2
votes

I have a setup where I am publishing messages to Google Cloud PubSub service.

I wish to get the size of each individual message that I am publishing to PubSub. So for this, I identified the following approaches (Note: I am using the Python clients for publishing and subscribing, following a line-by-line implementation as presented in their documentation):

  • View the message count from the Google Cloud Console using the 'Monitoring' feature
  • Create a pull subscription client and view the size using message.size in the callback function for the messages that are being pulled from the requested topic.
  • Estimate the size of the messages before publishing by converting them to JSON as per the PubSub message schema and using sys.getsizeof()
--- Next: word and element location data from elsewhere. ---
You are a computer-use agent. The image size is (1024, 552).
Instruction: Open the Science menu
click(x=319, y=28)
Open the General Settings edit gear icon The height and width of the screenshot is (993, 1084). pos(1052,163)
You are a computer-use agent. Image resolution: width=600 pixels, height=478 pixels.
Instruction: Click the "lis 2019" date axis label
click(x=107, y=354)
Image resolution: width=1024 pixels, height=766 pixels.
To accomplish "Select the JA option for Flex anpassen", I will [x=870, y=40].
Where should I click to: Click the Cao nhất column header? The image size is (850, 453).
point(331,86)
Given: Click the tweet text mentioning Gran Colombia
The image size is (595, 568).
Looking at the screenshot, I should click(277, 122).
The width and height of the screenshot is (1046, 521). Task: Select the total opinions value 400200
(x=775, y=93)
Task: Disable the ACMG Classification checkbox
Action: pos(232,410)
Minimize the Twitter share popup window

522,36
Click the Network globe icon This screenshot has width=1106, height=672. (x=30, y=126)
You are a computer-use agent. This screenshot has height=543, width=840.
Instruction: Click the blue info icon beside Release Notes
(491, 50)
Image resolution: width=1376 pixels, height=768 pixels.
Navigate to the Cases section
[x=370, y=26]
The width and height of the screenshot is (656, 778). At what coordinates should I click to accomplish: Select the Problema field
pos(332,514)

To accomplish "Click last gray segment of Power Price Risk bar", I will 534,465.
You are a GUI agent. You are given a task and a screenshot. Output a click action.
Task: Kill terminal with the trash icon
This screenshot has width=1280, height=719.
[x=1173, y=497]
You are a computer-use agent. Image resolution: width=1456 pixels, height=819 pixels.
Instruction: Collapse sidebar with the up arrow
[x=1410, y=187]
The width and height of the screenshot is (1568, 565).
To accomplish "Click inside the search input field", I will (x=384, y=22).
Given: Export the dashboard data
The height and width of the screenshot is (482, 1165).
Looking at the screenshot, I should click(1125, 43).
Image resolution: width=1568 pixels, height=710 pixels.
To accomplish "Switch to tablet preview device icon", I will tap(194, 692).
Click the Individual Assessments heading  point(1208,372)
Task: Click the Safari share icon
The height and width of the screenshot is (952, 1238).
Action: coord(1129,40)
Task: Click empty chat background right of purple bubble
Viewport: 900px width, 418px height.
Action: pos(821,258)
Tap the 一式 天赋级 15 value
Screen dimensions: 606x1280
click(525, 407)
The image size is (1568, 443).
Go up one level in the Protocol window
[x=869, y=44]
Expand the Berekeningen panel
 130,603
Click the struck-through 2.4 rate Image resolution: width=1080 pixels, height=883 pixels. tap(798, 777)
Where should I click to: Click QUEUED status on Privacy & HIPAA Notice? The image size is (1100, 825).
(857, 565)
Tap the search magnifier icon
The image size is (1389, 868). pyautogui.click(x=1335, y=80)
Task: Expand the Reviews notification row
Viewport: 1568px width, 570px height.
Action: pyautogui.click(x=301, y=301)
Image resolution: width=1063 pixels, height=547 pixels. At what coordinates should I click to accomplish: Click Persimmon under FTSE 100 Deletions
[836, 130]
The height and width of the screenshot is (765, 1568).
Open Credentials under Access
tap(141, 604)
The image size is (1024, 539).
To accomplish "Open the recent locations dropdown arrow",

For a sample message like as follows which I published using a Python publisher client:

{
  "data": 'Test_message',
  "attributes": {
    'dummyField1': 'dummyFieldValue1',
    'dummyField2': 'dummyFieldValue2'
  }
}

, I get the size as 101 as the message.size output from the following callback function in the subcription client:

def callback(message):
    print(f"Received {message.data}.")
    if message.attributes:
        print("Attributes:")
        for key in message.attributes:
            value = message.attributes.get(key)
            print(f"{key}: {value}")
    print(message.size)
    message.ack()

Whereas the size displayed on Cloud Console Monitoring is something around 79 B. enter image description here

So these are my questions:

  • Why are the sizes different for the same message?
  • Is the output of message.size in bytes?
  • How do I view the size of a message before publishing using the python client?
  • How do I view the size of a single message on the Cloud Console, rather than a aggregated measure of size during a given timeframe which I could find in the Monitoring section?
2
According to the documentation, the message.size is an attribute that Return the size of the underlying message, in bytes. Regarding your question about the value of message_sizes this metric means the Distribution of publish message sizes (in bytes). It is Sampled every 60 seconds. After sampling, data is not visible for up to 240 seconds, link. Could you tell me the reason you want to check the message size before publishinhg? - Alexandre Moraes
Also, would message.size and 'message_sizes` (as mentioned above) satisfy your needs? - Alexandre Moraes
@AlexandreMoraes I wish to know the size of messages that are being published to have an estimate of the dataflow if messages are being published at a specified rate for a specified number of days. This is in turn to estimate how much it would cost, and whether it would stay within the free tier. - Ishwar Venugopal
According to the Python Library documentation you only have the message.size as a message attribute for the subscriber. Otherwise, you will have to use Cloud Monitoring and alerts, which is very useful if you want to monitor your quota expenditure. Did all this information help you? - Alexandre Moraes
Yes, please. That would be fine. - Ishwar Venugopal

2 Answers

1
votes

In order to further contribute to the community, I am summarising our discussion as an answer.

  1. Regarding message.size, it is an attribute from a message in the subscriber client. In addition, according to the documentation, its definition is:

Returns the size of the underlying message, in bytes

Thus you would not be able to use it before publishing.

  1. On the opposite side, message_size is a metric in Google Cloud Metrics and it is used by Cloud Monitoring, here.

Finally, the last topic discussed was that your aim is to monitor your quota expenditure, so you can stay in the free tier. For this reason, the best option would be using Cloud Monitoring and setup alerts based on the metrics such as pubsub.googleapis.com/topic/byte_cost. Here are some links, where you can find more about it: Quota utilisation, Alert event based, Alert Policies.

1
votes

Regarding your third question about viewing the message size before publishing, the billable message size is the sum of the message data, the attributes (key plus value), 20 bytes for the timestamp, and some bytes for the message_id. See the Cloud Pub/Sub Pricing guide. Note that the minimum of 1000 bytes is billable regardless of message size so if your messages may be smaller than 1000 bytes it’s important to have good batch settings. The message_id is assigned server-side and is not guaranteed to be a certain size but it is returned by the publish call as a future so you can see examples. This should allow you to get a pretty accurate estimate of message cost within the publisher client. Note that you can also use the monitoring client library to read Cloud Monitoring metrics from within the Python client.

Regarding your fourth question, there’s no way to extract single data points from a distribution metric (Unless you have only published one message during the time period in the query in which case the mean would tell you the size of that one message).